* _ASSIGNED TASK_
The line with "You are a computer-use agent. The image" marks the start; write out that line and all following lines through the end of the listing, exactly.
◇ ◇ ◇ ◇
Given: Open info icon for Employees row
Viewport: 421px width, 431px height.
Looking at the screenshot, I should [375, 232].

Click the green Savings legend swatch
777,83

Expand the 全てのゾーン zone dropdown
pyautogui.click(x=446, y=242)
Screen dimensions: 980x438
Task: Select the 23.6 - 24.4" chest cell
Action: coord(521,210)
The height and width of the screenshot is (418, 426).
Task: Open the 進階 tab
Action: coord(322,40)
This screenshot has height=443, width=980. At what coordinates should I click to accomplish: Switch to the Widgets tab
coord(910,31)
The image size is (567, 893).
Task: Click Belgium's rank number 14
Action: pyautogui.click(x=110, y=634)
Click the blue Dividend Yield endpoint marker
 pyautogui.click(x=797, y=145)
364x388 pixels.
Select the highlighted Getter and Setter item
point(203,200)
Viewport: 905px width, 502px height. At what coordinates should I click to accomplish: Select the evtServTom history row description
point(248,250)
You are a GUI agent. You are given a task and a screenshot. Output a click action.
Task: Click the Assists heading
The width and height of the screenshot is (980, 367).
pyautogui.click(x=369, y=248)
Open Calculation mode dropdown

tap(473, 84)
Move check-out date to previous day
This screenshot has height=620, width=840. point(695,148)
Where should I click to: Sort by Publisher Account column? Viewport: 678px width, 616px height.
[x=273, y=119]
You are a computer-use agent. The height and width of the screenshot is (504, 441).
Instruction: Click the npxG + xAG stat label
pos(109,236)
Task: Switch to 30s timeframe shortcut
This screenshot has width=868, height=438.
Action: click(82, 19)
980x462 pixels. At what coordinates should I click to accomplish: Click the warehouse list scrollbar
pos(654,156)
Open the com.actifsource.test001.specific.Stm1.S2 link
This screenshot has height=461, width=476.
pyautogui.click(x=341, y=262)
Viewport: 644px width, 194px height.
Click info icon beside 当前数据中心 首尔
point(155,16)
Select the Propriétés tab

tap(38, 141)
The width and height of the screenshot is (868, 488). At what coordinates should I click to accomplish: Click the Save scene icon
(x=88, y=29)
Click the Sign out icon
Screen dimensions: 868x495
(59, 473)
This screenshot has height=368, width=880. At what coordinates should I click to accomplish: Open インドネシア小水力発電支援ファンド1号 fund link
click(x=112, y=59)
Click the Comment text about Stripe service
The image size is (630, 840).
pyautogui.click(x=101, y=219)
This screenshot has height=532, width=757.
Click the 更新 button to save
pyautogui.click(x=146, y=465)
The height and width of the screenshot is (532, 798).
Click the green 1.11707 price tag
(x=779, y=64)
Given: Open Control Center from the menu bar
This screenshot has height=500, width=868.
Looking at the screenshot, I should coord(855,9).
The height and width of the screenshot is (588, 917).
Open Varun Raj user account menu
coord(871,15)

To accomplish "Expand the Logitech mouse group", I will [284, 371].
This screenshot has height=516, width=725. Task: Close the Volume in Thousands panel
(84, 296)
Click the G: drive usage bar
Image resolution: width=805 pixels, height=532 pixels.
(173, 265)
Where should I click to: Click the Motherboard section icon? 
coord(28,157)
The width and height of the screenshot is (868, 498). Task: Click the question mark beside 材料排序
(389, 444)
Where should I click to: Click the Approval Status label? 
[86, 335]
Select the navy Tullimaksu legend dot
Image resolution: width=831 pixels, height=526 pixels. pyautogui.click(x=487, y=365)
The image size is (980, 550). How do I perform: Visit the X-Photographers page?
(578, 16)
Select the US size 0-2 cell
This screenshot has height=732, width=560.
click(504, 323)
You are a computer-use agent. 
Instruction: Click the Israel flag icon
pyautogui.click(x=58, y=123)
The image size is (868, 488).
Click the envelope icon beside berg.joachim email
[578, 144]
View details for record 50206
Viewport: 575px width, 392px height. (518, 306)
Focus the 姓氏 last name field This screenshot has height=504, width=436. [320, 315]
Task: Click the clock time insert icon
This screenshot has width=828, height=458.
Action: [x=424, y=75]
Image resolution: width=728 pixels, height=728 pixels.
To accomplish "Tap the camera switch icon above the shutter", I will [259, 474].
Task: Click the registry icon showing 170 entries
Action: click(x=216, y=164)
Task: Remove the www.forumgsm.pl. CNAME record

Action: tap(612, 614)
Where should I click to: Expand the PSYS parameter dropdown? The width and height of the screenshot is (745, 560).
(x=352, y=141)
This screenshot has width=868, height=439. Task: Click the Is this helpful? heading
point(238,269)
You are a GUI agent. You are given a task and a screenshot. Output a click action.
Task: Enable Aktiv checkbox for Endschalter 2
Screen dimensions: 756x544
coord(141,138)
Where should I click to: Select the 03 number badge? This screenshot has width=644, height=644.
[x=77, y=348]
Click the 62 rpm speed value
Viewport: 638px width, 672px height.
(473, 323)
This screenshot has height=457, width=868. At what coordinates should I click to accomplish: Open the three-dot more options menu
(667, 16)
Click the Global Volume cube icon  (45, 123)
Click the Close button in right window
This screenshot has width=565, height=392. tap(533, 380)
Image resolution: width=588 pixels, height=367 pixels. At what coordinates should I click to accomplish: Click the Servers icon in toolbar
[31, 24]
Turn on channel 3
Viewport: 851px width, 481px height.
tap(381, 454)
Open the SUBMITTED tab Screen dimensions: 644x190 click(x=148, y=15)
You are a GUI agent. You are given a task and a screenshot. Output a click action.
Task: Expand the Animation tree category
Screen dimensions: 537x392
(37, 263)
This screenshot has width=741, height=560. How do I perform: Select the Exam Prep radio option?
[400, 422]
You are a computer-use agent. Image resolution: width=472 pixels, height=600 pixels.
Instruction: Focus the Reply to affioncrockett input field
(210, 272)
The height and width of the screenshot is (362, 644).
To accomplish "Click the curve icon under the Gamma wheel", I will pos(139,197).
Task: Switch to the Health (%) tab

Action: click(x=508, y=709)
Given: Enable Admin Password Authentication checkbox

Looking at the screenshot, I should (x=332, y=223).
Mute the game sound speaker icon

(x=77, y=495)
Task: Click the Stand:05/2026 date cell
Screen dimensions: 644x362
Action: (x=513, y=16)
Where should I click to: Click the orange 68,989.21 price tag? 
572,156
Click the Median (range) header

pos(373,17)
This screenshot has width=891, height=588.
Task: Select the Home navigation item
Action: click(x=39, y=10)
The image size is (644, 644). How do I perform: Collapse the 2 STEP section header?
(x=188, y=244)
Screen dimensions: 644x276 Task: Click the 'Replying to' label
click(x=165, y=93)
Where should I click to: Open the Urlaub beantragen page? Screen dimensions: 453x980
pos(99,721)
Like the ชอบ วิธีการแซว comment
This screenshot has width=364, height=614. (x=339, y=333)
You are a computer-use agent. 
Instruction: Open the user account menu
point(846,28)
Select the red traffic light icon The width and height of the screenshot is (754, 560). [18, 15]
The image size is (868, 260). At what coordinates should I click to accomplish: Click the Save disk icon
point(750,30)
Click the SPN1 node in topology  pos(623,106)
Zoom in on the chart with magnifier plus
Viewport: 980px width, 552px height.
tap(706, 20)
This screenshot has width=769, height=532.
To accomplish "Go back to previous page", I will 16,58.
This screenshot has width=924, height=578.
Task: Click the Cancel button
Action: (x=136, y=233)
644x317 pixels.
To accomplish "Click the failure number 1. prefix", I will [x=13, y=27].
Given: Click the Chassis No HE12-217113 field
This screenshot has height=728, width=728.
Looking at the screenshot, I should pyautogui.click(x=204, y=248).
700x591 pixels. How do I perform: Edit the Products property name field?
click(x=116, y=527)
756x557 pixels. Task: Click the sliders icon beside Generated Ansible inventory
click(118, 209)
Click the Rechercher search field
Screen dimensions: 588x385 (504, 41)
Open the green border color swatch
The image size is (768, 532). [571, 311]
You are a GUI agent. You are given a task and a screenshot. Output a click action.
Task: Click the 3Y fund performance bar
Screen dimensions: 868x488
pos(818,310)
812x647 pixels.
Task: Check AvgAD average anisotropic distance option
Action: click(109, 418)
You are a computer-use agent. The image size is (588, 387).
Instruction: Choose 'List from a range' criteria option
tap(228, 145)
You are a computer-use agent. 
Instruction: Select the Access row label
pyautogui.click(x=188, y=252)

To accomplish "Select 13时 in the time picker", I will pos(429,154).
◇ ◇ ◇ ◇
* _RESPONSE TO THE TASK_
You are a computer-use agent. The image size is (588, 387).
Instruction: Choose 'List from a range' criteria option
tap(228, 145)
You are a computer-use agent. 
Instruction: Select the Access row label
pyautogui.click(x=188, y=252)

To accomplish "Select 13时 in the time picker", I will pos(429,154).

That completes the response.